Stefan Schwarzkopf, Queen Mary University/Birkbeck College, London
Session 8: 13.30 - 15.00 (Day 2)

My paper takes up the debate of Black and Pemperton (2004) who argued that narratives of post-war affluence need to be complicated. One way of addressing the various and often conflicting meanings and practices of "affluence" in post-war British society is to look at the way advertising agencies conceptualized issues of increased consumer expenditure and social wealth. This paper focuses on the largest British advertising agency, London Press Exchange (LPE), and the largest American agency in London, J. Walter Thompson (JWT) in the 1950s and 1960s. Both agencies engaged heavily in market and consumer research in these decades. The research reports and the competitive strategies of both agencies provide a remarkable yet under-researched source for how advertising agencies framed the future of Britain's consumer society.

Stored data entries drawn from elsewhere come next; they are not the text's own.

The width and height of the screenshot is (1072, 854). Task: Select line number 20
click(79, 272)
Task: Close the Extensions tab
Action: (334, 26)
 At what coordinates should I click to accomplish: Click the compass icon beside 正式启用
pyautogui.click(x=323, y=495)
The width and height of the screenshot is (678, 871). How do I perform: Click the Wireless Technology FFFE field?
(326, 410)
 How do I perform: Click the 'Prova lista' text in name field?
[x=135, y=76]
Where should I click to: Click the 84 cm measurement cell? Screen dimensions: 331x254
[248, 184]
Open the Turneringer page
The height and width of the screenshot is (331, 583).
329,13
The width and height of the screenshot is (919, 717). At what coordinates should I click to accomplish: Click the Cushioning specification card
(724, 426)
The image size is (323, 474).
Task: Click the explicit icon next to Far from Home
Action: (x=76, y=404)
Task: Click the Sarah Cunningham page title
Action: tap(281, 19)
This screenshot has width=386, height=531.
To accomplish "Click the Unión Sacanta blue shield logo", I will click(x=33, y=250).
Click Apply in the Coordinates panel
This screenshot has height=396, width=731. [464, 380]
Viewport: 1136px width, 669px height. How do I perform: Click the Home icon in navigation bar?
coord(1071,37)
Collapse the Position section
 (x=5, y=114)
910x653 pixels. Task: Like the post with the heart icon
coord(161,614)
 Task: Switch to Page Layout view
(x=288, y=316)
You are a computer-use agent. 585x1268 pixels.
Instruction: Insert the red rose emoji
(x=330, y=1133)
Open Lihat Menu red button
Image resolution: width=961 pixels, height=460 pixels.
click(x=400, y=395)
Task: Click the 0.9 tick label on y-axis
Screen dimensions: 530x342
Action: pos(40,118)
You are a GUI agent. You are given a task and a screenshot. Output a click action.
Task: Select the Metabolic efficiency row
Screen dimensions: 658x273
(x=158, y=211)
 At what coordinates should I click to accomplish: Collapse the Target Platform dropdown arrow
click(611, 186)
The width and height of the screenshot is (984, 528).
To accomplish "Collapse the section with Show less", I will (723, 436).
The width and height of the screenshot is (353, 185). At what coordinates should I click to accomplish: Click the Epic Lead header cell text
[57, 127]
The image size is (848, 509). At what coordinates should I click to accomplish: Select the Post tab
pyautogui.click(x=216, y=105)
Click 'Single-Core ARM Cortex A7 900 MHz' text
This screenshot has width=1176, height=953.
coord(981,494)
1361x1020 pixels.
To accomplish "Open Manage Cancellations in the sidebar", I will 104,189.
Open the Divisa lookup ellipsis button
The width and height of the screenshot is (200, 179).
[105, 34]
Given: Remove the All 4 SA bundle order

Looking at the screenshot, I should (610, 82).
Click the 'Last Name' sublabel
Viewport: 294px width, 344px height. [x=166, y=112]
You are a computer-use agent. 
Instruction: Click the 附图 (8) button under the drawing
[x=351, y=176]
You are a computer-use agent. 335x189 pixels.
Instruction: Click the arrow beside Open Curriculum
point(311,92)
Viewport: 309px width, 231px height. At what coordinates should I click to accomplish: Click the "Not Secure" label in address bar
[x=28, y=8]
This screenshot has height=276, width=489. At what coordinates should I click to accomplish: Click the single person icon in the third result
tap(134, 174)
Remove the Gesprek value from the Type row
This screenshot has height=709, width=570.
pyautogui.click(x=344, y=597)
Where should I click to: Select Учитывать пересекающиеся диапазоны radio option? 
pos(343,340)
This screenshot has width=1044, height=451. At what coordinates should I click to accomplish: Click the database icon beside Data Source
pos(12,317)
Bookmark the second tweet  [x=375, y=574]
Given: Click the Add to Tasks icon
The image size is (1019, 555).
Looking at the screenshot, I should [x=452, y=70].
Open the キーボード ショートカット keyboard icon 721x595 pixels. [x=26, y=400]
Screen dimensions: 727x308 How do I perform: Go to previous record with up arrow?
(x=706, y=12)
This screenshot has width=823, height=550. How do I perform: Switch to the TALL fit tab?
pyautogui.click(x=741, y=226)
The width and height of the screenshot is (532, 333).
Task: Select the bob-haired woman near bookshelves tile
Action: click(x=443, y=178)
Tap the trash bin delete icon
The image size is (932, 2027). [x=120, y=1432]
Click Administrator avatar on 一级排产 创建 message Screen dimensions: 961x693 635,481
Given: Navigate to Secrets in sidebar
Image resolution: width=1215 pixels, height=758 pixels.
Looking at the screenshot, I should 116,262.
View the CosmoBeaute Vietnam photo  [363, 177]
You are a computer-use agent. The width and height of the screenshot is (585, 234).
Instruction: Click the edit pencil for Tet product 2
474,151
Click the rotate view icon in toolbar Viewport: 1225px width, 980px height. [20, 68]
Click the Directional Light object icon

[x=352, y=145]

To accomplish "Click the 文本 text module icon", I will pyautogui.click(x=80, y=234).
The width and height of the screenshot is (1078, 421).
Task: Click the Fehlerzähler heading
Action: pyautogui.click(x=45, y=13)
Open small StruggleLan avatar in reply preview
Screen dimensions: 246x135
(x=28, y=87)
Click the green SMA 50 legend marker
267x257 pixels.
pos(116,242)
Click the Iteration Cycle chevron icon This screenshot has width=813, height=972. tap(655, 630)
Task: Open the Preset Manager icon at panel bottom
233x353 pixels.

The American JWT agency in London saw British society as a playing field for the application of sales campaigns that saw people essentially as self-seeking and profit-maximising consumers. The LPE's approach to the market, on the other hand, attempted to understand the role of advertising within the wider structure and the long-term needs of society. Under the aegis of its Head of market research Mark Abrams, the LPE agency developed a notion of advertising that drew on the increased spending power of an affluent society, but also responded to issues such as the balance between social mobility and social cohesion.

The main argument derived from an in-depth study of these two agencies and their marketing strategies is that there existed several, often competing notions of how an "affluent Britain" should look like. Moreover, it can be shown that JWT's approach to the challenges and opportunities of affluence, consumerism and the market was by no means more successful than that of the LPE.

This paper draws on original research conducted at the History of Advertising Trust Archive, Norwich, and the JWT papers at the Hartman Centre, North Carolina.